**REQUIRED WORK:** Please transcribe every record below exactly as it appears.

╭──

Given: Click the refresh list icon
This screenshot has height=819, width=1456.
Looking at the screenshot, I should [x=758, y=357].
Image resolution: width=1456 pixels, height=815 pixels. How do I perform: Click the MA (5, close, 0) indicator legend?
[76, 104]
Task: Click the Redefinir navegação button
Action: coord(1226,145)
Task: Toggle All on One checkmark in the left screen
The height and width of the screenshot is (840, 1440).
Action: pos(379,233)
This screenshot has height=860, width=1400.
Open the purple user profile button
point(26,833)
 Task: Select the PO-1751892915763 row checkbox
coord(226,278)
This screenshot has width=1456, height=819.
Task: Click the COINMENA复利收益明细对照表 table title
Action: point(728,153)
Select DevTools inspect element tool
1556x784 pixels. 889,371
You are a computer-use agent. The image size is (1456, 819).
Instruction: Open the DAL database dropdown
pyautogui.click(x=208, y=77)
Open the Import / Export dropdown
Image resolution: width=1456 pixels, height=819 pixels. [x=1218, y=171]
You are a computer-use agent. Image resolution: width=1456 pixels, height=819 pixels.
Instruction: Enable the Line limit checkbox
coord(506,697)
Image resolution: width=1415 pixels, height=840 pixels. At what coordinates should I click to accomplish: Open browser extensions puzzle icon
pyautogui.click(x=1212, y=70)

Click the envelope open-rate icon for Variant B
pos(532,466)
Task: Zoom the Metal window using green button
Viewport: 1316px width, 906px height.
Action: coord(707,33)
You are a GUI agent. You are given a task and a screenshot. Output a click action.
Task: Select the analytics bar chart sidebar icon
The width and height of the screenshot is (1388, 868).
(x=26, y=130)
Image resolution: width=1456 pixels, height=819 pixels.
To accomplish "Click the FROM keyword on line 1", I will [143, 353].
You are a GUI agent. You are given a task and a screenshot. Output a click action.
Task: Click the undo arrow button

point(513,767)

╰──

**EXERCISE RESPONSE:**
Given: Click the refresh list icon
This screenshot has height=819, width=1456.
Looking at the screenshot, I should [x=758, y=357].
Image resolution: width=1456 pixels, height=815 pixels. How do I perform: Click the MA (5, close, 0) indicator legend?
[76, 104]
Task: Click the Redefinir navegação button
Action: coord(1226,145)
Task: Toggle All on One checkmark in the left screen
The height and width of the screenshot is (840, 1440).
Action: pos(379,233)
This screenshot has height=860, width=1400.
Open the purple user profile button
point(26,833)
 Task: Select the PO-1751892915763 row checkbox
coord(226,278)
This screenshot has width=1456, height=819.
Task: Click the COINMENA复利收益明细对照表 table title
Action: point(728,153)
Select DevTools inspect element tool
1556x784 pixels. 889,371
You are a computer-use agent. The image size is (1456, 819).
Instruction: Open the DAL database dropdown
pyautogui.click(x=208, y=77)
Open the Import / Export dropdown
Image resolution: width=1456 pixels, height=819 pixels. [x=1218, y=171]
You are a computer-use agent. Image resolution: width=1456 pixels, height=819 pixels.
Instruction: Enable the Line limit checkbox
coord(506,697)
Image resolution: width=1415 pixels, height=840 pixels. At what coordinates should I click to accomplish: Open browser extensions puzzle icon
pyautogui.click(x=1212, y=70)

Click the envelope open-rate icon for Variant B
pos(532,466)
Task: Zoom the Metal window using green button
Viewport: 1316px width, 906px height.
Action: coord(707,33)
You are a GUI agent. You are given a task and a screenshot. Output a click action.
Task: Select the analytics bar chart sidebar icon
The width and height of the screenshot is (1388, 868).
(x=26, y=130)
Image resolution: width=1456 pixels, height=819 pixels.
To accomplish "Click the FROM keyword on line 1", I will [143, 353].
You are a GUI agent. You are given a task and a screenshot. Output a click action.
Task: Click the undo arrow button

point(513,767)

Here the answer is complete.